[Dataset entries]
⁂

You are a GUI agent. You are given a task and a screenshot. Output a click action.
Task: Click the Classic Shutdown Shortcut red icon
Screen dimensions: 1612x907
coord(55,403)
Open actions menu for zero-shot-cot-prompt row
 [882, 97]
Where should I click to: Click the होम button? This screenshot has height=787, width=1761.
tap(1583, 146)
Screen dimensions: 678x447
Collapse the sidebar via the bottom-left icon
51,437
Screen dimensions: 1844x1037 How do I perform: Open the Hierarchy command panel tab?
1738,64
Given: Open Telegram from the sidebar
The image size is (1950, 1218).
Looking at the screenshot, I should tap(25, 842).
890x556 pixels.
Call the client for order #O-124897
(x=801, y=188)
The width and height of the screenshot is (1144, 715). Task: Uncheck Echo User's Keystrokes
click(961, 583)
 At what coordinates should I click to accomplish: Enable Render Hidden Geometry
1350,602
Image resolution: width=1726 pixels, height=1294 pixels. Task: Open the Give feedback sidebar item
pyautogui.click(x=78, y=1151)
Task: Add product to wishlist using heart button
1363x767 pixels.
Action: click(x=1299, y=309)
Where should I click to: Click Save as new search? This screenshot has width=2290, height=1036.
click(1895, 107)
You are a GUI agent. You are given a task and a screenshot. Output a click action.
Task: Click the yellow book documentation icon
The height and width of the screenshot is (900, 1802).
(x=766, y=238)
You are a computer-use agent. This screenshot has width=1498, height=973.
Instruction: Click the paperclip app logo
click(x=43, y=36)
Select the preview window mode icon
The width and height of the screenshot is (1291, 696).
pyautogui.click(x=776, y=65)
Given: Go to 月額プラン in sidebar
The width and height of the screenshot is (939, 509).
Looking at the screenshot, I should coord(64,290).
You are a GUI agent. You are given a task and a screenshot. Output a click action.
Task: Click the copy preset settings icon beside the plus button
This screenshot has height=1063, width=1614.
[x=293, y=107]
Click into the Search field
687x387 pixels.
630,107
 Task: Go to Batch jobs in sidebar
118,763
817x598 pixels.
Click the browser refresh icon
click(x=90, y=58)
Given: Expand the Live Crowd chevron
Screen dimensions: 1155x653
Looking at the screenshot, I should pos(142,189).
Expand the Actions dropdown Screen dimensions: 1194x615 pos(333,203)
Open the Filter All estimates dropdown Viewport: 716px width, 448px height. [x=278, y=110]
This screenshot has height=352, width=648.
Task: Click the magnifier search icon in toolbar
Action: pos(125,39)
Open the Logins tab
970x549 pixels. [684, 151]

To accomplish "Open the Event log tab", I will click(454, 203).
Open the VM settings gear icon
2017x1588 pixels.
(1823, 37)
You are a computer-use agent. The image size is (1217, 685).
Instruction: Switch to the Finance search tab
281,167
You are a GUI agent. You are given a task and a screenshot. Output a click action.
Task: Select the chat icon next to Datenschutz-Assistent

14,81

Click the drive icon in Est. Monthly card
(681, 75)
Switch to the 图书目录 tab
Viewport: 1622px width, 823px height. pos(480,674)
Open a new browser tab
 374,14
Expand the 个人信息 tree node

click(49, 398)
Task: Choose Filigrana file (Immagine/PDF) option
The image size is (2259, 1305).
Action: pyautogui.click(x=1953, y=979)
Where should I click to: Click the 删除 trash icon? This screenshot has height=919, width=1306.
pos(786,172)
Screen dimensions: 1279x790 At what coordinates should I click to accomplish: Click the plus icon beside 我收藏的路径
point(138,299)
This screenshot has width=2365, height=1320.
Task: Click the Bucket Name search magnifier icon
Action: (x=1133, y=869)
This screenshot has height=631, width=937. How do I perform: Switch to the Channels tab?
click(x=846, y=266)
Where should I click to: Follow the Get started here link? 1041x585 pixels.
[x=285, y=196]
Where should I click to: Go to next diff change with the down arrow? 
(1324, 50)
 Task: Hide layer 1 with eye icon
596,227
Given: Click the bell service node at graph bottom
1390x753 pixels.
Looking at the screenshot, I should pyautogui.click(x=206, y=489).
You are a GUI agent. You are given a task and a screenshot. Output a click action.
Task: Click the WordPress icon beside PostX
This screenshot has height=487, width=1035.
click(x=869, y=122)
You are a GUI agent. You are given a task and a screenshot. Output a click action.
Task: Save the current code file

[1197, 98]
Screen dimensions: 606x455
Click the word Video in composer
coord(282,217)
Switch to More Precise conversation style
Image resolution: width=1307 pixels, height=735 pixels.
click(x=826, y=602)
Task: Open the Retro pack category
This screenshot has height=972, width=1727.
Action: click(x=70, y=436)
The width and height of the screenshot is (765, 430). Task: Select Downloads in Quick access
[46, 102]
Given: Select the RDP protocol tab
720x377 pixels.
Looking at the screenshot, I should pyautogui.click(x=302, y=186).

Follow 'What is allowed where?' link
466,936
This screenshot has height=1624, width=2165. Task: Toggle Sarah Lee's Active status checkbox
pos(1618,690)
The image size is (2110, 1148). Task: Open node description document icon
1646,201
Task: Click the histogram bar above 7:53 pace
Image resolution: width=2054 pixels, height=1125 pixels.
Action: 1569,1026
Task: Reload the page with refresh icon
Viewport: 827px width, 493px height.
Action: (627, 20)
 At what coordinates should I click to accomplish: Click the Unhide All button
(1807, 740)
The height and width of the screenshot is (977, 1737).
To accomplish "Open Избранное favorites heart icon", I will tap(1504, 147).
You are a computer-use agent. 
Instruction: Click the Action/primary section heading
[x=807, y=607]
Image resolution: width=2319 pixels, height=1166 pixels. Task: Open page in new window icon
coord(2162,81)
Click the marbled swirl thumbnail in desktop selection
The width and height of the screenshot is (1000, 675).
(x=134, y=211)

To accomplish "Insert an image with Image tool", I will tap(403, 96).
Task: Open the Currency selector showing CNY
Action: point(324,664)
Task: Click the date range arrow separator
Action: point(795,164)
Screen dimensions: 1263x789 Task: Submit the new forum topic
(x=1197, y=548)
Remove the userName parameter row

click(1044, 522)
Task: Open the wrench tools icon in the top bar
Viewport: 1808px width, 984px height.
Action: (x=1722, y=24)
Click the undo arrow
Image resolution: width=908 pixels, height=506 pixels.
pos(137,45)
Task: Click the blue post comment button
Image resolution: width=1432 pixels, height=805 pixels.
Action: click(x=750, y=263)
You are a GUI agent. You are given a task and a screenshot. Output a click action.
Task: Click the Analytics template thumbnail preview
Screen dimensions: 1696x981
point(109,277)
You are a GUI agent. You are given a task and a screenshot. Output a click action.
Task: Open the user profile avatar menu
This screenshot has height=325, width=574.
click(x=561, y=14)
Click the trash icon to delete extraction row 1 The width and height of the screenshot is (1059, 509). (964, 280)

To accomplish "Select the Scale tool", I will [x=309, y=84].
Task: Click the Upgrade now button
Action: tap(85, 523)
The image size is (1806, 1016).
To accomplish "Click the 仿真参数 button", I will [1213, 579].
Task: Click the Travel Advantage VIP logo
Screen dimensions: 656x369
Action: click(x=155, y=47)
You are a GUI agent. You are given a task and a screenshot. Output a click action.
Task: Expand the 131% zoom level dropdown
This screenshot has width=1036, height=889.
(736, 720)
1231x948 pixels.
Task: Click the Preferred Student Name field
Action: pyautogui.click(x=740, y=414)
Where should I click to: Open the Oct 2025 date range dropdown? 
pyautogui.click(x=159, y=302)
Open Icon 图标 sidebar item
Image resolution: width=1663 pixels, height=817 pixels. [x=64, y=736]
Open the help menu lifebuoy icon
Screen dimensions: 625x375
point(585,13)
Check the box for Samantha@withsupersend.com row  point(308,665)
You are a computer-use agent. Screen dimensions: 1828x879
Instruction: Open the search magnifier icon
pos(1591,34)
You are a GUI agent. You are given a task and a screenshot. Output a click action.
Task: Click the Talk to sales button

⁂

Can you restate every record above word for word?

You are a GUI agent. You are given a task and a screenshot. Output a click action.
Task: Click the Classic Shutdown Shortcut red icon
Screen dimensions: 1612x907
coord(55,403)
Open actions menu for zero-shot-cot-prompt row
 [882, 97]
Where should I click to: Click the होम button? This screenshot has height=787, width=1761.
tap(1583, 146)
Screen dimensions: 678x447
Collapse the sidebar via the bottom-left icon
51,437
Screen dimensions: 1844x1037 How do I perform: Open the Hierarchy command panel tab?
1738,64
Given: Open Telegram from the sidebar
The image size is (1950, 1218).
Looking at the screenshot, I should tap(25, 842).
890x556 pixels.
Call the client for order #O-124897
(x=801, y=188)
The width and height of the screenshot is (1144, 715). Task: Uncheck Echo User's Keystrokes
click(961, 583)
 At what coordinates should I click to accomplish: Enable Render Hidden Geometry
1350,602
Image resolution: width=1726 pixels, height=1294 pixels. Task: Open the Give feedback sidebar item
pyautogui.click(x=78, y=1151)
Task: Add product to wishlist using heart button
1363x767 pixels.
Action: click(x=1299, y=309)
Where should I click to: Click Save as new search? This screenshot has width=2290, height=1036.
click(1895, 107)
You are a GUI agent. You are given a task and a screenshot. Output a click action.
Task: Click the yellow book documentation icon
The height and width of the screenshot is (900, 1802).
(x=766, y=238)
You are a computer-use agent. This screenshot has width=1498, height=973.
Instruction: Click the paperclip app logo
click(x=43, y=36)
Select the preview window mode icon
The width and height of the screenshot is (1291, 696).
pyautogui.click(x=776, y=65)
Given: Go to 月額プラン in sidebar
The width and height of the screenshot is (939, 509).
Looking at the screenshot, I should coord(64,290).
You are a GUI agent. You are given a task and a screenshot. Output a click action.
Task: Click the copy preset settings icon beside the plus button
This screenshot has height=1063, width=1614.
[x=293, y=107]
Click into the Search field
687x387 pixels.
630,107
 Task: Go to Batch jobs in sidebar
118,763
817x598 pixels.
Click the browser refresh icon
click(x=90, y=58)
Given: Expand the Live Crowd chevron
Screen dimensions: 1155x653
Looking at the screenshot, I should pos(142,189).
Expand the Actions dropdown Screen dimensions: 1194x615 pos(333,203)
Open the Filter All estimates dropdown Viewport: 716px width, 448px height. [x=278, y=110]
This screenshot has height=352, width=648.
Task: Click the magnifier search icon in toolbar
Action: pos(125,39)
Open the Logins tab
970x549 pixels. [684, 151]

To accomplish "Open the Event log tab", I will click(454, 203).
Open the VM settings gear icon
2017x1588 pixels.
(1823, 37)
You are a computer-use agent. The image size is (1217, 685).
Instruction: Switch to the Finance search tab
281,167
You are a GUI agent. You are given a task and a screenshot. Output a click action.
Task: Select the chat icon next to Datenschutz-Assistent

14,81

Click the drive icon in Est. Monthly card
(681, 75)
Switch to the 图书目录 tab
Viewport: 1622px width, 823px height. pos(480,674)
Open a new browser tab
 374,14
Expand the 个人信息 tree node

click(49, 398)
Task: Choose Filigrana file (Immagine/PDF) option
The image size is (2259, 1305).
Action: pyautogui.click(x=1953, y=979)
Where should I click to: Click the 删除 trash icon? This screenshot has height=919, width=1306.
pos(786,172)
Screen dimensions: 1279x790 At what coordinates should I click to accomplish: Click the plus icon beside 我收藏的路径
point(138,299)
This screenshot has width=2365, height=1320.
Task: Click the Bucket Name search magnifier icon
Action: (x=1133, y=869)
This screenshot has height=631, width=937. How do I perform: Switch to the Channels tab?
click(x=846, y=266)
Where should I click to: Follow the Get started here link? 1041x585 pixels.
[x=285, y=196]
Where should I click to: Go to next diff change with the down arrow? 
(1324, 50)
 Task: Hide layer 1 with eye icon
596,227
Given: Click the bell service node at graph bottom
1390x753 pixels.
Looking at the screenshot, I should pyautogui.click(x=206, y=489).
You are a GUI agent. You are given a task and a screenshot. Output a click action.
Task: Click the WordPress icon beside PostX
This screenshot has height=487, width=1035.
click(x=869, y=122)
You are a GUI agent. You are given a task and a screenshot. Output a click action.
Task: Save the current code file

[1197, 98]
Screen dimensions: 606x455
Click the word Video in composer
coord(282,217)
Switch to More Precise conversation style
Image resolution: width=1307 pixels, height=735 pixels.
click(x=826, y=602)
Task: Open the Retro pack category
This screenshot has height=972, width=1727.
Action: click(x=70, y=436)
The width and height of the screenshot is (765, 430). Task: Select Downloads in Quick access
[46, 102]
Given: Select the RDP protocol tab
720x377 pixels.
Looking at the screenshot, I should pyautogui.click(x=302, y=186).

Follow 'What is allowed where?' link
466,936
This screenshot has height=1624, width=2165. Task: Toggle Sarah Lee's Active status checkbox
pos(1618,690)
The image size is (2110, 1148). Task: Open node description document icon
1646,201
Task: Click the histogram bar above 7:53 pace
Image resolution: width=2054 pixels, height=1125 pixels.
Action: 1569,1026
Task: Reload the page with refresh icon
Viewport: 827px width, 493px height.
Action: (627, 20)
 At what coordinates should I click to accomplish: Click the Unhide All button
(1807, 740)
The height and width of the screenshot is (977, 1737).
To accomplish "Open Избранное favorites heart icon", I will tap(1504, 147).
You are a computer-use agent. 
Instruction: Click the Action/primary section heading
[x=807, y=607]
Image resolution: width=2319 pixels, height=1166 pixels. Task: Open page in new window icon
coord(2162,81)
Click the marbled swirl thumbnail in desktop selection
The width and height of the screenshot is (1000, 675).
(x=134, y=211)

To accomplish "Insert an image with Image tool", I will tap(403, 96).
Task: Open the Currency selector showing CNY
Action: point(324,664)
Task: Click the date range arrow separator
Action: point(795,164)
Screen dimensions: 1263x789 Task: Submit the new forum topic
(x=1197, y=548)
Remove the userName parameter row

click(1044, 522)
Task: Open the wrench tools icon in the top bar
Viewport: 1808px width, 984px height.
Action: (x=1722, y=24)
Click the undo arrow
Image resolution: width=908 pixels, height=506 pixels.
pos(137,45)
Task: Click the blue post comment button
Image resolution: width=1432 pixels, height=805 pixels.
Action: click(x=750, y=263)
You are a GUI agent. You are given a task and a screenshot. Output a click action.
Task: Click the Analytics template thumbnail preview
Screen dimensions: 1696x981
point(109,277)
You are a GUI agent. You are given a task and a screenshot. Output a click action.
Task: Open the user profile avatar menu
This screenshot has height=325, width=574.
click(x=561, y=14)
Click the trash icon to delete extraction row 1 The width and height of the screenshot is (1059, 509). (964, 280)

To accomplish "Select the Scale tool", I will [x=309, y=84].
Task: Click the Upgrade now button
Action: tap(85, 523)
The image size is (1806, 1016).
To accomplish "Click the 仿真参数 button", I will [1213, 579].
Task: Click the Travel Advantage VIP logo
Screen dimensions: 656x369
Action: click(x=155, y=47)
You are a GUI agent. You are given a task and a screenshot. Output a click action.
Task: Expand the 131% zoom level dropdown
This screenshot has width=1036, height=889.
(736, 720)
1231x948 pixels.
Task: Click the Preferred Student Name field
Action: pyautogui.click(x=740, y=414)
Where should I click to: Open the Oct 2025 date range dropdown? 
pyautogui.click(x=159, y=302)
Open Icon 图标 sidebar item
Image resolution: width=1663 pixels, height=817 pixels. [x=64, y=736]
Open the help menu lifebuoy icon
Screen dimensions: 625x375
point(585,13)
Check the box for Samantha@withsupersend.com row  point(308,665)
You are a computer-use agent. Screen dimensions: 1828x879
Instruction: Open the search magnifier icon
pos(1591,34)
You are a GUI agent. You are given a task and a screenshot. Output a click action.
Task: Click the Talk to sales button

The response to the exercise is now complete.